Biden pushes cancer researchers to achieve "moonshot"
Vice President Joe Biden aims to give efforts to cure cancer a jolt during a summit in Washington today that's casting a spotlight on research and innovative trials taking place across the country.
Scientists, oncologists, donors and patients were invited to Howard University for the daylong event, with thousands more participating at related events across the country, the White House said. Comedian Carol Burnett, whose daughter died of cancer, was to introduce Biden and stay to emcee the summit.
By focusing on prevention, early detection, increasing access to treatment and promoting data sharing, Biden hopes to double the speed of cancer research in the next five years.
CBS News medical contributor Dr. David Agus told "CBS This Morning" that although scientists are far from finding a cure for all cancers, they are certainly making progress.
"Forty-five years ago when Nixon declared the war on cancer we had chemotherapy and we had radiation therapy," he said. "Now we have new methods like molecularly targeted therapy, immunotherapy and those really are changing some of the game. We certainly haven't won the war but we're getting better at it." Agus, a professor of medicine and engineering and the head of USC's Westside Cancer Center, is also attending the summit.
For Biden, the summit comes as time is running out to make good on his pledge to double the rate of progress toward a cure before leaving office. After his son, former Delaware Attorney General Beau Biden, died of brain cancer last year, the elder Biden announced he wouldn't run for president but would spend his remaining months in office on a cancer "moonshot."
Yet while Biden had hoped to dramatically boost government activity on cancer, his campaign has run up against the same political and bureaucratic hurdles that have challenged other White House priorities. To fund Biden's effort, President Barack Obama asked Congress for $1 billion over two budget years for research. Only a fraction has been approved.
To that end, Biden has sought to use the time he has to highlight private and nonprofit research efforts, while lobbying the country's leading cancer institutions to collaborate more and better use their resources.
"Every cancer patient is being treated and it's an opportunity to collect data, where a cancer patient can be part of a solution, not the problem," Agus said. "With the big advances we've had in computing, computing power, the ability to collect data, we can learn things... With big data, hopefully we're going to make many new observations to allow us to personalize and treat each cancer as an individual instead of by body part."

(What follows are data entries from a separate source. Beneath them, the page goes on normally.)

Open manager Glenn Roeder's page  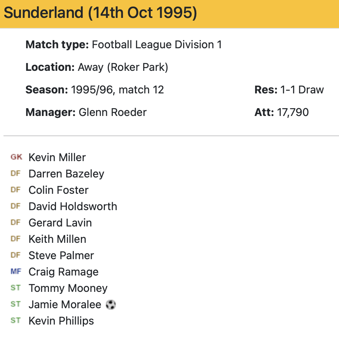pyautogui.click(x=112, y=112)
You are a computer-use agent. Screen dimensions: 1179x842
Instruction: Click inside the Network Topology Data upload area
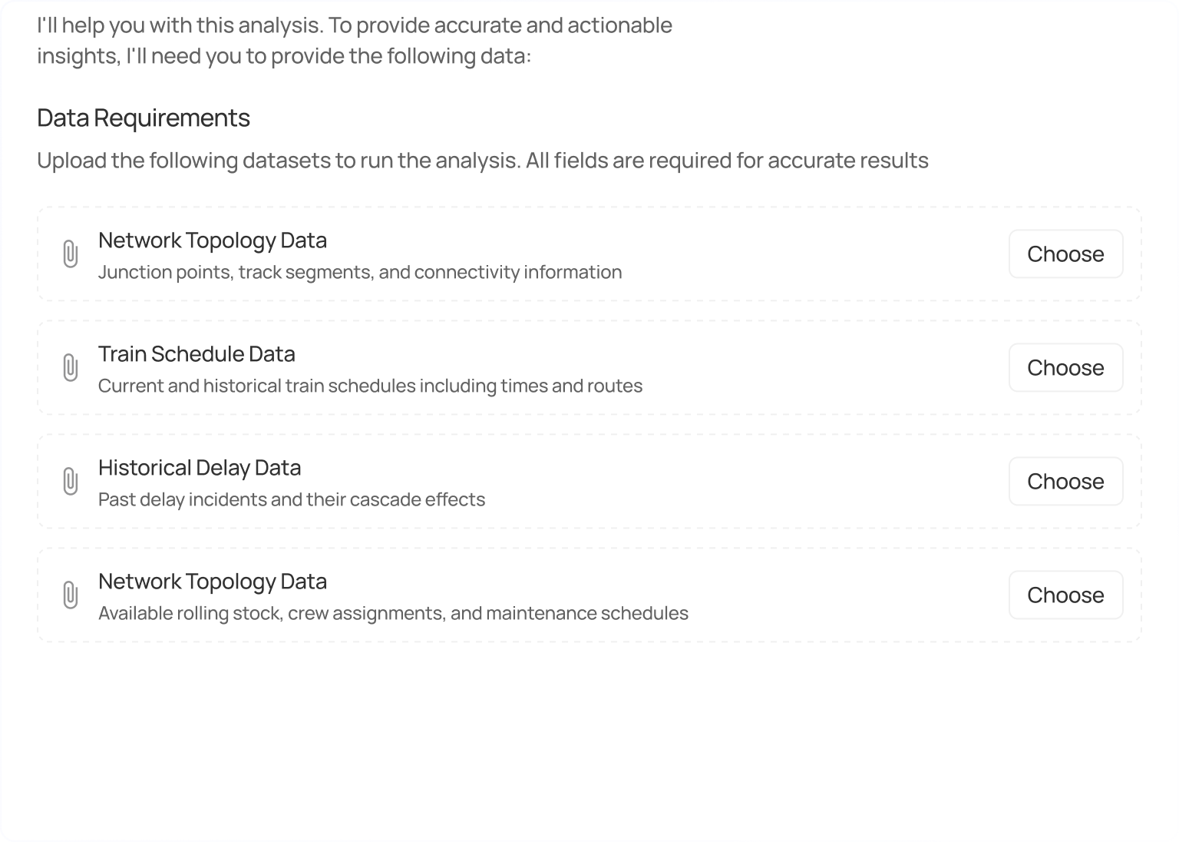pos(537,254)
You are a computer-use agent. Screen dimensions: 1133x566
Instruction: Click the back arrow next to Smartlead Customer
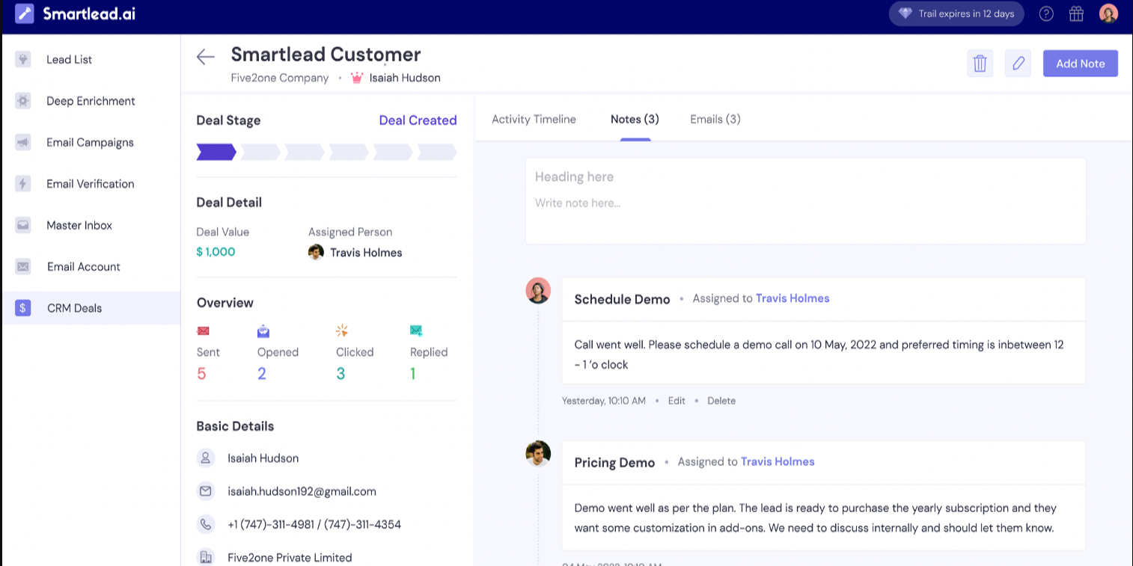(205, 57)
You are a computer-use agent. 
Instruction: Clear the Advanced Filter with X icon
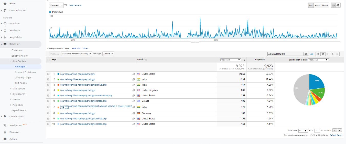coord(306,54)
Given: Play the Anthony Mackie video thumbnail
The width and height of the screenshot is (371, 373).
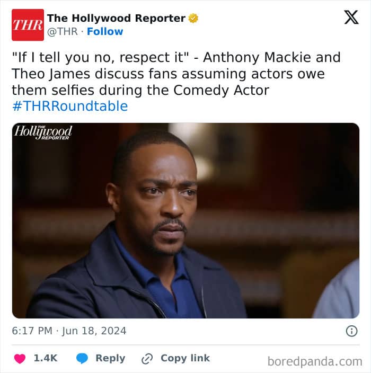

Greg Simon, the head of Biden's "moonshot," said the government's role is to harness "the power of the people of the country by focusing them on particular problems."
To illustrate what's on the cutting edge for cancer, the Energy Department and the National Cancer Institute planned to announce new programs to analyze cancer data with supercomputers, plus another computing program teaming up with drug maker GlaxoSmithKline to speed up drug development. IBM was to unveil plans to donate its Watson supercomputing technology to help Veterans Affairs ramp up its precision medicine program by sequencing the genomics of tumors for 10,000 patients over two years.
"Those are the types of partnerships that really start to push things forward," IBM Watson Health Vice President Steve Harvey said in an interview. "We kind of need each other in this journey."